* **What is expected**: Copy out all of the data below verbatim, keeping every line unchanged.

* **Dataset**:
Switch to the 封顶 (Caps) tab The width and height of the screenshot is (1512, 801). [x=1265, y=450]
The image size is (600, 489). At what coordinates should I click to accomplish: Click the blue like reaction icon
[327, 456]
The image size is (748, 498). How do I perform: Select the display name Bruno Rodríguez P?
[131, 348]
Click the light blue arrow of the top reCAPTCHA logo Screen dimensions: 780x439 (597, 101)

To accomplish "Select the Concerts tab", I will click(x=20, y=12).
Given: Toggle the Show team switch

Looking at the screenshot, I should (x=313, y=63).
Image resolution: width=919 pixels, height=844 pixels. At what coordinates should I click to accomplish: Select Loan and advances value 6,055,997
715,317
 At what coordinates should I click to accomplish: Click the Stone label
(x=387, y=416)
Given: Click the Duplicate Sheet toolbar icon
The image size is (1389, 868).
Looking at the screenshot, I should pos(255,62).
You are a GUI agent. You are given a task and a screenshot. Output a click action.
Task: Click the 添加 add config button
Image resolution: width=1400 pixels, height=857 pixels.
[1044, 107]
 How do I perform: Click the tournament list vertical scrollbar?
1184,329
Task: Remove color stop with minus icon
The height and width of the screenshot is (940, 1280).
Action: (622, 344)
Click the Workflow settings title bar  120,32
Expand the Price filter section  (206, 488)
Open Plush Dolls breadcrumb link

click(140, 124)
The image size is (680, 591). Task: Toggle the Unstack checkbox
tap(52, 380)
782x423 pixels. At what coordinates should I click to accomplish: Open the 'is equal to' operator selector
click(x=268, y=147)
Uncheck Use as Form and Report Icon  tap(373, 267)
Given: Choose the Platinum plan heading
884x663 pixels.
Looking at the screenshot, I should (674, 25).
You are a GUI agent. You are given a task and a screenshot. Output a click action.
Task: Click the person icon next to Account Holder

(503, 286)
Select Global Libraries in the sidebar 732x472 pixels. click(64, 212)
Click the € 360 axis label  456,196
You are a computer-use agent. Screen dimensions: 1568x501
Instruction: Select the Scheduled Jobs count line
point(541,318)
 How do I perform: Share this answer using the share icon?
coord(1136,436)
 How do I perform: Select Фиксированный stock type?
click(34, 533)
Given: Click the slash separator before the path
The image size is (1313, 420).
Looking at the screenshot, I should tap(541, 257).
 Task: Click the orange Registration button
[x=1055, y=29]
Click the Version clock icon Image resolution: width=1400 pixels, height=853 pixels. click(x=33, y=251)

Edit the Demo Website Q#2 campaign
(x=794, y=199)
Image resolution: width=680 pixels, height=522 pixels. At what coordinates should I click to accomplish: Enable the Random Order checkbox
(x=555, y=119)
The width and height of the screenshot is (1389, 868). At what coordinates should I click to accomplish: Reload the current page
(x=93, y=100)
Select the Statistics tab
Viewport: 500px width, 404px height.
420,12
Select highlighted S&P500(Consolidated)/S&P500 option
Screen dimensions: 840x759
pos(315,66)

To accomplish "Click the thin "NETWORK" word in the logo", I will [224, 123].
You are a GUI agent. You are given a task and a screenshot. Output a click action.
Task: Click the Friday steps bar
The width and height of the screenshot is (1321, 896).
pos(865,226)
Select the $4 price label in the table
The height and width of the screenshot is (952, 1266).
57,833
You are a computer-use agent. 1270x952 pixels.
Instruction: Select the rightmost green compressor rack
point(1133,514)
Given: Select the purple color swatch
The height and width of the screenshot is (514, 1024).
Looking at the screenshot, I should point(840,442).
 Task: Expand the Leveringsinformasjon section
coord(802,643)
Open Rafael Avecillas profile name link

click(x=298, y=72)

* **Output for this exercise**:
Switch to the 封顶 (Caps) tab The width and height of the screenshot is (1512, 801). [x=1265, y=450]
The image size is (600, 489). At what coordinates should I click to accomplish: Click the blue like reaction icon
[327, 456]
The image size is (748, 498). How do I perform: Select the display name Bruno Rodríguez P?
[131, 348]
Click the light blue arrow of the top reCAPTCHA logo Screen dimensions: 780x439 (597, 101)

To accomplish "Select the Concerts tab", I will click(x=20, y=12).
Given: Toggle the Show team switch

Looking at the screenshot, I should (x=313, y=63).
Image resolution: width=919 pixels, height=844 pixels. At what coordinates should I click to accomplish: Select Loan and advances value 6,055,997
715,317
 At what coordinates should I click to accomplish: Click the Stone label
(x=387, y=416)
Given: Click the Duplicate Sheet toolbar icon
The image size is (1389, 868).
Looking at the screenshot, I should pos(255,62).
You are a GUI agent. You are given a task and a screenshot. Output a click action.
Task: Click the 添加 add config button
Image resolution: width=1400 pixels, height=857 pixels.
[1044, 107]
 How do I perform: Click the tournament list vertical scrollbar?
1184,329
Task: Remove color stop with minus icon
The height and width of the screenshot is (940, 1280).
Action: (622, 344)
Click the Workflow settings title bar  120,32
Expand the Price filter section  (206, 488)
Open Plush Dolls breadcrumb link

click(140, 124)
The image size is (680, 591). Task: Toggle the Unstack checkbox
tap(52, 380)
782x423 pixels. At what coordinates should I click to accomplish: Open the 'is equal to' operator selector
click(x=268, y=147)
Uncheck Use as Form and Report Icon  tap(373, 267)
Given: Choose the Platinum plan heading
884x663 pixels.
Looking at the screenshot, I should (674, 25).
You are a GUI agent. You are given a task and a screenshot. Output a click action.
Task: Click the person icon next to Account Holder

(503, 286)
Select Global Libraries in the sidebar 732x472 pixels. click(64, 212)
Click the € 360 axis label  456,196
You are a computer-use agent. Screen dimensions: 1568x501
Instruction: Select the Scheduled Jobs count line
point(541,318)
 How do I perform: Share this answer using the share icon?
coord(1136,436)
 How do I perform: Select Фиксированный stock type?
click(34, 533)
Given: Click the slash separator before the path
The image size is (1313, 420).
Looking at the screenshot, I should tap(541, 257).
 Task: Click the orange Registration button
[x=1055, y=29]
Click the Version clock icon Image resolution: width=1400 pixels, height=853 pixels. click(x=33, y=251)

Edit the Demo Website Q#2 campaign
(x=794, y=199)
Image resolution: width=680 pixels, height=522 pixels. At what coordinates should I click to accomplish: Enable the Random Order checkbox
(x=555, y=119)
The width and height of the screenshot is (1389, 868). At what coordinates should I click to accomplish: Reload the current page
(x=93, y=100)
Select the Statistics tab
Viewport: 500px width, 404px height.
420,12
Select highlighted S&P500(Consolidated)/S&P500 option
Screen dimensions: 840x759
pos(315,66)

To accomplish "Click the thin "NETWORK" word in the logo", I will [224, 123].
You are a GUI agent. You are given a task and a screenshot. Output a click action.
Task: Click the Friday steps bar
The width and height of the screenshot is (1321, 896).
pos(865,226)
Select the $4 price label in the table
The height and width of the screenshot is (952, 1266).
57,833
You are a computer-use agent. 1270x952 pixels.
Instruction: Select the rightmost green compressor rack
point(1133,514)
Given: Select the purple color swatch
The height and width of the screenshot is (514, 1024).
Looking at the screenshot, I should point(840,442).
 Task: Expand the Leveringsinformasjon section
coord(802,643)
Open Rafael Avecillas profile name link

click(x=298, y=72)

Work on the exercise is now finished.